(Stored items)
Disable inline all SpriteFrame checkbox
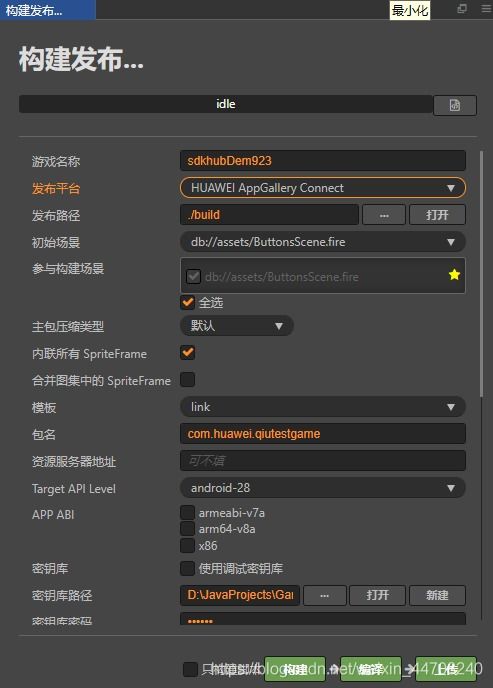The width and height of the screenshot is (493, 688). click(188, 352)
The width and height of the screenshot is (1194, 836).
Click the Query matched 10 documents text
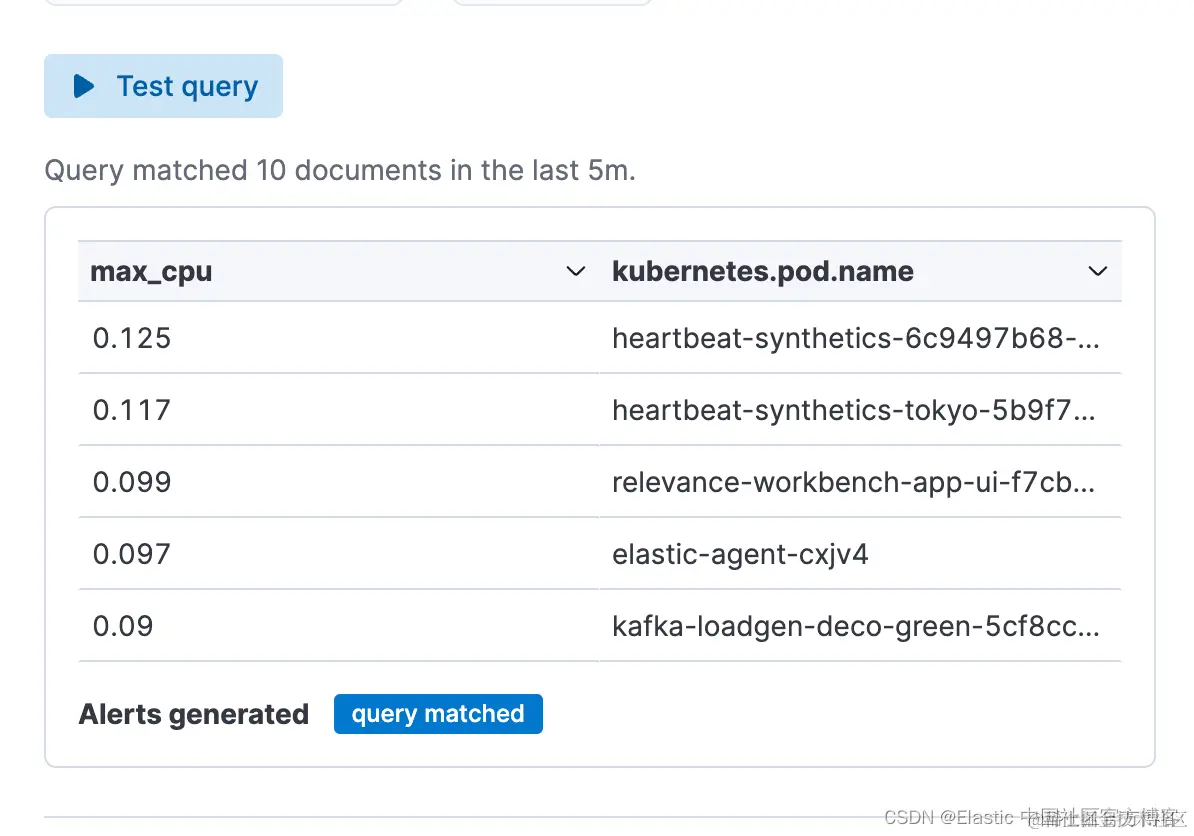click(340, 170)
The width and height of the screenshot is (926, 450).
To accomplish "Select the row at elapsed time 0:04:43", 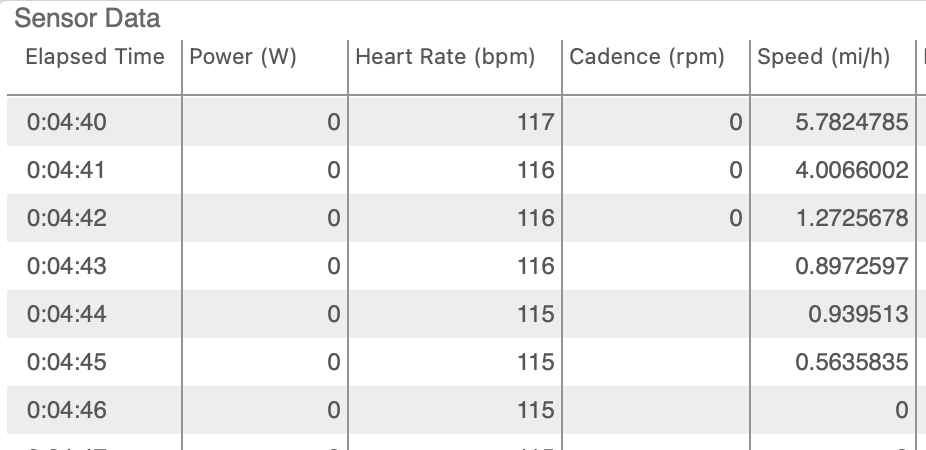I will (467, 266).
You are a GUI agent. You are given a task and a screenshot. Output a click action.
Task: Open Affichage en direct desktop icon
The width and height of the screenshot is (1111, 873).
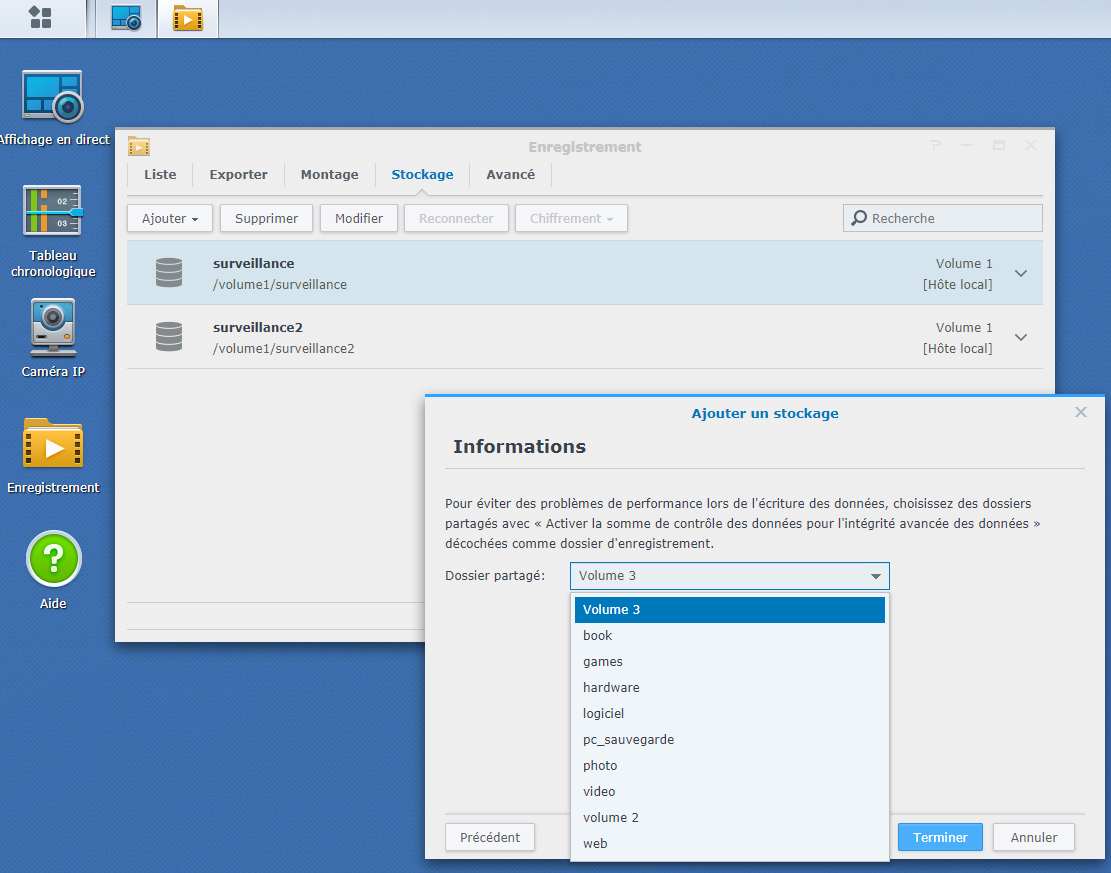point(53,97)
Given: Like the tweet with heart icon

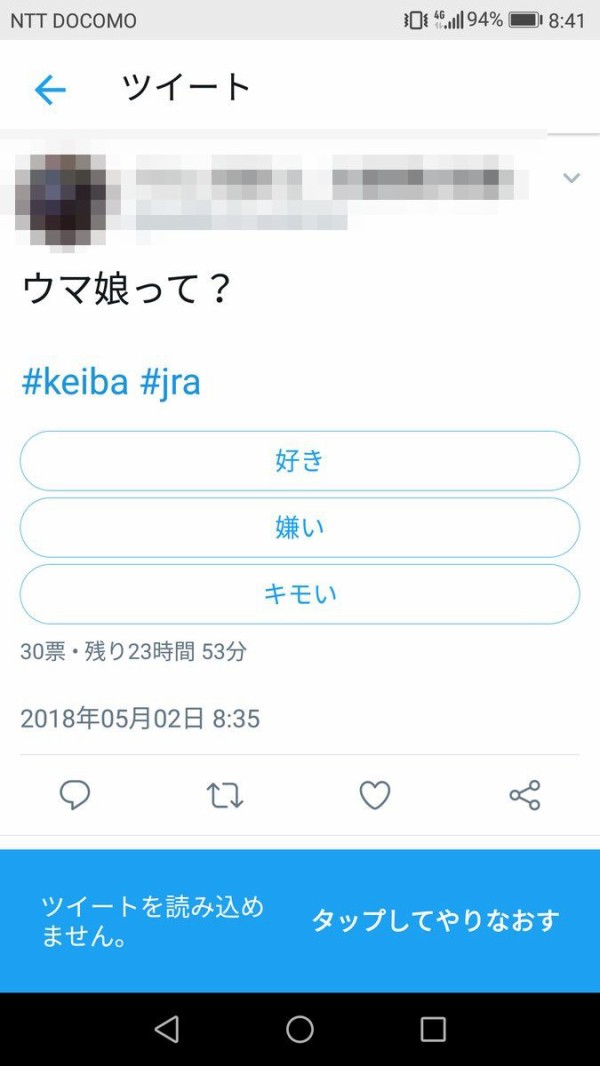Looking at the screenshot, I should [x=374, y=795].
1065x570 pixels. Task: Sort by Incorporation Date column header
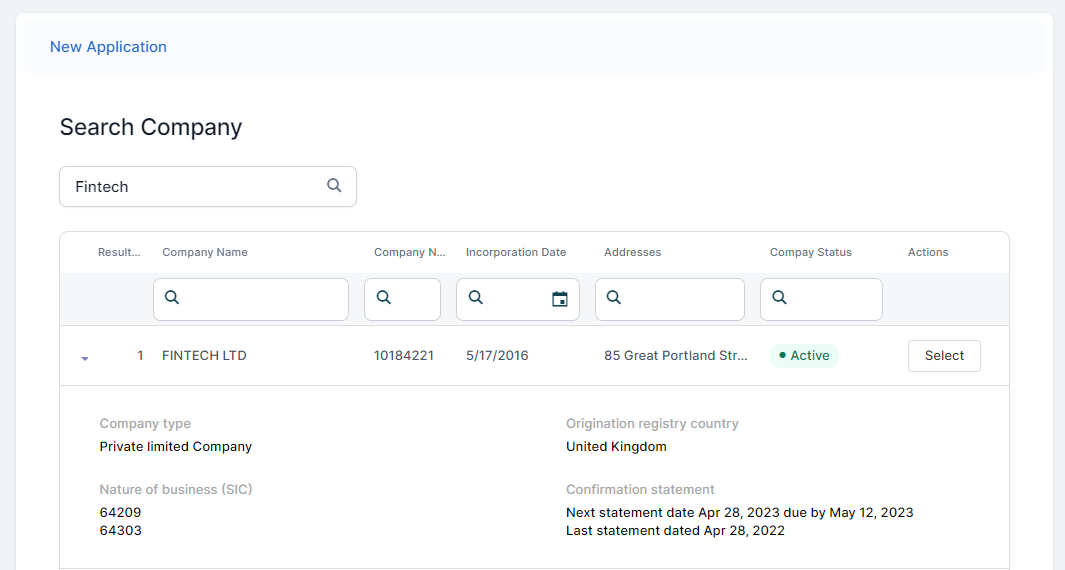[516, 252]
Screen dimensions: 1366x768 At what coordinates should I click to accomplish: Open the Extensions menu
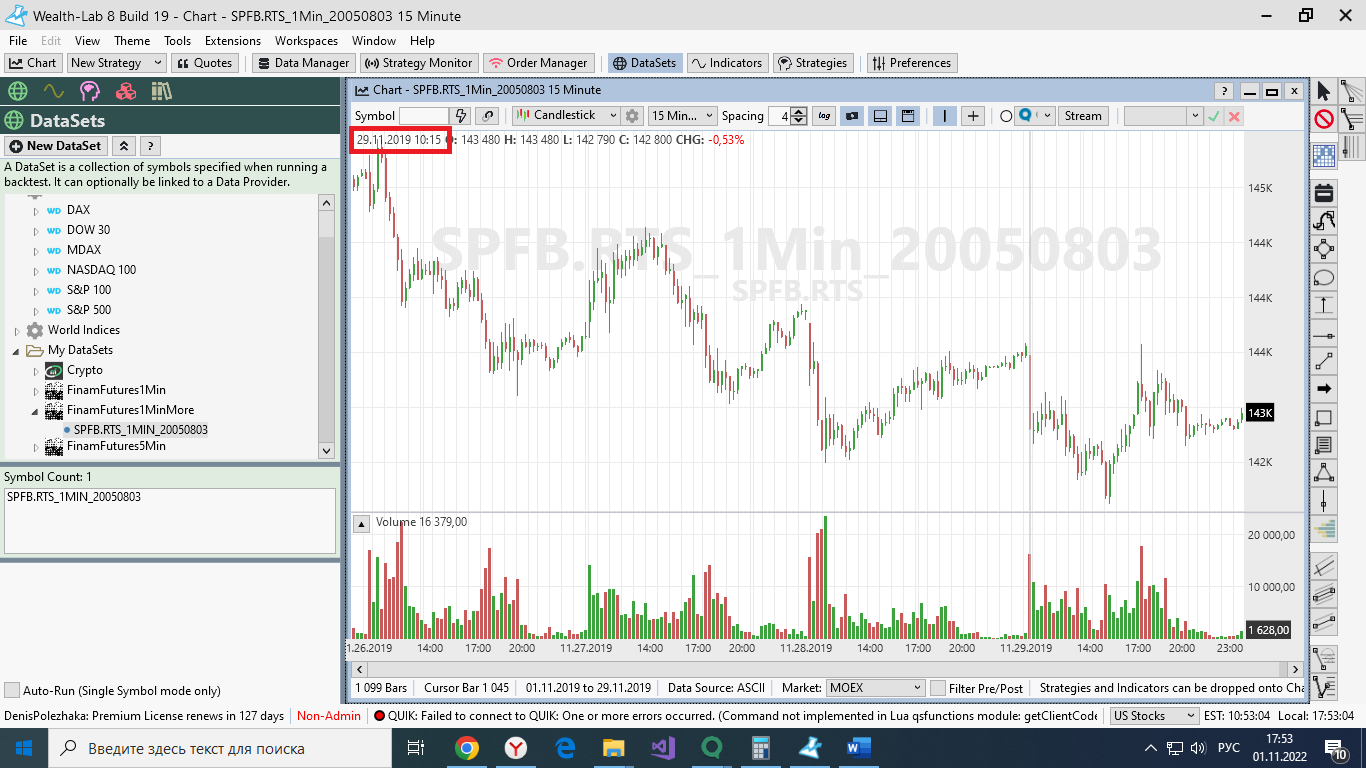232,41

■ EXERCISE OBJECTIVE ■
Word for word, set down the lines from the line with "Given: Like the tweet with heart icon" through the last line of the entries, and nothing else; the pictures stay out.

■ YOUR SOLUTION ■
Given: Like the tweet with heart icon

Looking at the screenshot, I should [x=374, y=795].
1065x570 pixels. Task: Sort by Incorporation Date column header
[516, 252]
Screen dimensions: 1366x768 At what coordinates should I click to accomplish: Open the Extensions menu
232,41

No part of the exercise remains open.